Agricultural Research Service

Title: Development and Testing of a 2-Kilowatt Wind Turbine for Water Pumping

Authors
item Vick, Brian
item Clark, Ray
item Ling, Shitao - WEST TEXAS A&M UNIV.-AEI
item Starcher, Kenneth - WEST TEXAS A&M UNIV.-AEI
item Parpia, Ijaz - HAVATEX, INC., ARLINGTON

Submitted to: American Society of Mechanical Engineers
Publication Type: Proceedings
Publication Acceptance Date: December 13, 1999
Publication Date: June 30, 2000
Citation: Vick, B.D., Clark, R.N., Ling, S., Starcher, K., Parpia, I. 2000. Development and testing of a 2-kilowatt wind turbine for water pumping. In: A Collection of 2000 ASME Wind Energy Symposium Technical Papers at 38th AIAA Aerospace Sciences Meeting and Exhibit, Reno, NV, AIAA Paper No. 2000-0071, pp 328-338.

Interpretive Summary: As most farmers and ranchers will tell you, water is one of the most important (if not the most important) resources they need to improve their crop or livestock production. Using wind energy to pump water from underground wells is not a new concept to U.S. farmers and ranchers since they have been doing this for over a century with windmills. Instead of using windmills to produce mechanical power to drive a piston pump, the USDA-ARS Conservation and Production Research Laboratory uses wind turbines to generate 3-phase AC electricity which powers submersible motors which drive centrifugal pumps. These wind-electric systems require less maintenance than windmills and they also perform much better at moderate to high wind speeds than the windmills. A new 2-kilowatt wind-electric system was tested for pumping water at the USDA-ARS laboratory. For a simulated pumping depth of 100 ft, this wind-electric system was shown to begin pumping water at a wind speed of 11 mph and pump 21 gallons/minute at a wind speed of 21 mph. For a different motor/pump combination at a simulated pumping depth of 240 ft, this wind-electric system began pumping water again at 11 mph and reached a maximum flow rate of 9.2 gallons/minute at a wind speed of 27 mph. This testing was very important because the manufacturer of the wind-electric system learned he needed to modify his wind turbine design to keep the wind turbine from being damaged in high winds. The farmers and ranchers were benefitted by getting a more reliable water pumping system which was shown to have good water pumping performance at both a 100 ft and a 240 ft water well depths.

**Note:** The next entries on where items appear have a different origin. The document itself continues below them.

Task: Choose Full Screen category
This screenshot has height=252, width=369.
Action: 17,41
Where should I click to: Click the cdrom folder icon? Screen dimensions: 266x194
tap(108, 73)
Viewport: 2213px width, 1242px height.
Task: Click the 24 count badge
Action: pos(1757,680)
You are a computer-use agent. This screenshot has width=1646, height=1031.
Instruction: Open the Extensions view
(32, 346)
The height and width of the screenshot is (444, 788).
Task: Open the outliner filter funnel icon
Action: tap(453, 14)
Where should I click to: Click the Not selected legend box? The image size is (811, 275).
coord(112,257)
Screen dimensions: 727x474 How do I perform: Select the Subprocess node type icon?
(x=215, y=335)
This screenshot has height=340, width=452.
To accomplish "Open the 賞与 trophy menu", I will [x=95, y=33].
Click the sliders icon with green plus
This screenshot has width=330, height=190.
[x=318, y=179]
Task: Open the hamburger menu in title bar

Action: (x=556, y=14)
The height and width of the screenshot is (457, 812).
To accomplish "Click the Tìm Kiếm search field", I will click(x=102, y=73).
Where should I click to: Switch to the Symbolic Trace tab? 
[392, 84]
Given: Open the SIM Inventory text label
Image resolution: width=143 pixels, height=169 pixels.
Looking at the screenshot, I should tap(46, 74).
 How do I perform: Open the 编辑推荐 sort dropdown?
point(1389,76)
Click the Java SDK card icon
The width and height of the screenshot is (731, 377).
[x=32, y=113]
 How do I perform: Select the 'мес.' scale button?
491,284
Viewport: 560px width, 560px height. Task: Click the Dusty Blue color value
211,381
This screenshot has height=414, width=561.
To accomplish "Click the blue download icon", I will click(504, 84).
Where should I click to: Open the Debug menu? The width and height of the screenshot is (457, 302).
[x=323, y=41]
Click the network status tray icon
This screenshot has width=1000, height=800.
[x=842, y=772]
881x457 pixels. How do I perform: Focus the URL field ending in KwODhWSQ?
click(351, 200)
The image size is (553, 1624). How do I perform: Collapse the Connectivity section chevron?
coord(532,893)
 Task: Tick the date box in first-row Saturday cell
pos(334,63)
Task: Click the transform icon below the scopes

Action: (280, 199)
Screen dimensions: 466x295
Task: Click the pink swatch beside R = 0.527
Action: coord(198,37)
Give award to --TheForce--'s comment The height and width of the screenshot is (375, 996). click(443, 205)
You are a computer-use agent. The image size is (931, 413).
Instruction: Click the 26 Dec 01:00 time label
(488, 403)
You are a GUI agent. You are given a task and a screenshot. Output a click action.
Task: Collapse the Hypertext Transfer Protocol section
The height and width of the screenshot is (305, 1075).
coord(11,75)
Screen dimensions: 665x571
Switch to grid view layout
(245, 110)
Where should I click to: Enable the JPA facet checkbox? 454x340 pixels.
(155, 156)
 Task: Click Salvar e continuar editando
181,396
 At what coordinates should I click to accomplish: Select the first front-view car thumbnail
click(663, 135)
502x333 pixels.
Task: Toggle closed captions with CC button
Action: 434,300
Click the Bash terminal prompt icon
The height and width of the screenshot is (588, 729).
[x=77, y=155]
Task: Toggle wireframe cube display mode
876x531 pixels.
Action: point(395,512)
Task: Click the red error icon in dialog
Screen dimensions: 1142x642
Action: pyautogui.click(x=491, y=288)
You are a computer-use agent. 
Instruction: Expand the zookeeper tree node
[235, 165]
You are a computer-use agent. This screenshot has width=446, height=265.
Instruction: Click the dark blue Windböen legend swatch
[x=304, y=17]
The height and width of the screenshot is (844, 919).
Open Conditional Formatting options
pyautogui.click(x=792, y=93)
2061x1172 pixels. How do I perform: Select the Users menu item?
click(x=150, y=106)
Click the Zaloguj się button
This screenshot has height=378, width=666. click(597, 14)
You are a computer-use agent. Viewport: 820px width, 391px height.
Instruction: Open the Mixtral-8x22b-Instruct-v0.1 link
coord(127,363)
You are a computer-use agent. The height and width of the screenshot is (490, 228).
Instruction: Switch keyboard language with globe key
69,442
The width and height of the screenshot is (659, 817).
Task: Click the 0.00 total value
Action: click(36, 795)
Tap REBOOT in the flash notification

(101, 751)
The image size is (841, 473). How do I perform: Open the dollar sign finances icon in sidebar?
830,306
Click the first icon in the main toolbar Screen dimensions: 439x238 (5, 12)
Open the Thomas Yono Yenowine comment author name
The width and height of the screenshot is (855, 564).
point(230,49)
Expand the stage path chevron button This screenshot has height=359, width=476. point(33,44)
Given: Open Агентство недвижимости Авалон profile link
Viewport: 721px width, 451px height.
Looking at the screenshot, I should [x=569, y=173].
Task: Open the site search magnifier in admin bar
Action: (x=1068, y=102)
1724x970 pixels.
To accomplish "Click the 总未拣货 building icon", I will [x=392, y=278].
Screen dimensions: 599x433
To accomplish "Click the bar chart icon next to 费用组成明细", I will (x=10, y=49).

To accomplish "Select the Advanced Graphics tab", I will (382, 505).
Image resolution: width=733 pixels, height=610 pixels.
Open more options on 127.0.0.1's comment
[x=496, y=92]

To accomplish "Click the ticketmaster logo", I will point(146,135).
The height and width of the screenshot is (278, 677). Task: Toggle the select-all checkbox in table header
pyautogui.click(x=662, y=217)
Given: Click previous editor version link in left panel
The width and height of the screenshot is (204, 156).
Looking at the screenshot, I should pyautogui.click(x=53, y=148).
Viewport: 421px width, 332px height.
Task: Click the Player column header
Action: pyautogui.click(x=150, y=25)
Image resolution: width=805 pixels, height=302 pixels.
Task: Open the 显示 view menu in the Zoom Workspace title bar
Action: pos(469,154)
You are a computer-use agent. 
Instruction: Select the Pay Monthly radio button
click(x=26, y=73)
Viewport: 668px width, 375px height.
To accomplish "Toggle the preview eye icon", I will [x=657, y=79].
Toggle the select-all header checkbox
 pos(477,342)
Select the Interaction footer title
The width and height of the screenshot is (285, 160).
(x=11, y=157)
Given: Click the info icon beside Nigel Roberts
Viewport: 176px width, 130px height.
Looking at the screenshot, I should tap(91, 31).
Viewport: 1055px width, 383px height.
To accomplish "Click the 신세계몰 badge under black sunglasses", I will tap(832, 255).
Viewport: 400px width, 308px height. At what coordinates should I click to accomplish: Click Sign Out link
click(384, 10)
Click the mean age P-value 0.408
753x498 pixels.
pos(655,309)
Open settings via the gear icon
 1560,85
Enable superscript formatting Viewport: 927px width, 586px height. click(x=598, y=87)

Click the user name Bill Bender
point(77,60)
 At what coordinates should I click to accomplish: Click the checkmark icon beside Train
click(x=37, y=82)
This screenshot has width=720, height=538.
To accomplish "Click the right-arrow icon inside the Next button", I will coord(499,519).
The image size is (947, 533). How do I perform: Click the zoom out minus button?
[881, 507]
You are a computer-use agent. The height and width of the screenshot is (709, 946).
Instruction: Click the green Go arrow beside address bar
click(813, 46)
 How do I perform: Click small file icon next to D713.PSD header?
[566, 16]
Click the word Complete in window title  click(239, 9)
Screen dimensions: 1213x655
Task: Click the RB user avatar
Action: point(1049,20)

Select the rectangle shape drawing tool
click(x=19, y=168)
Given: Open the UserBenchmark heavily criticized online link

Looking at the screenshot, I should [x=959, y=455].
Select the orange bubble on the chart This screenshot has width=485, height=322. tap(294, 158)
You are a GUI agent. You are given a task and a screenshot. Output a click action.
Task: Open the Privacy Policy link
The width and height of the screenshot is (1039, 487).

Technical Abstract: A 3-bladed 3.3 meter diameter upwind horizontal-axis wind turbine rated at 2 kilowatts (kW) for a wind speed of 11.5 meters/second (m/s) was tested at the USDA-ARS Conservation and Production Research Laboratory from Feb. 2, 1999 to Oct. 11, 1999. The wind turbine achieved its 2 kW rating (sea level standard day conditions) at a wind speed between 11.5 and 12 m/s. Four different tails and two different yaw axis offsets were tested becaus the furling behavior of this wind turbine was critical to its success. Two different sets of blades with different pitch angles were also tested to determine the optimum pitch angle. The primary controller used during this testing was an ARS/AEI designed controller, but the manufacturer's controller was operated for a period of two weeks during July and performed well. Using a low head pump, a peak system efficiency of 12% was achieved at a simulated 30 m pumping depth. For a high head pump, a peak system efficiency of 8.5% was achieved at a simulated 73 m pumping depth. Both water pumping systems had a cut-in wind speed of 5 m/s.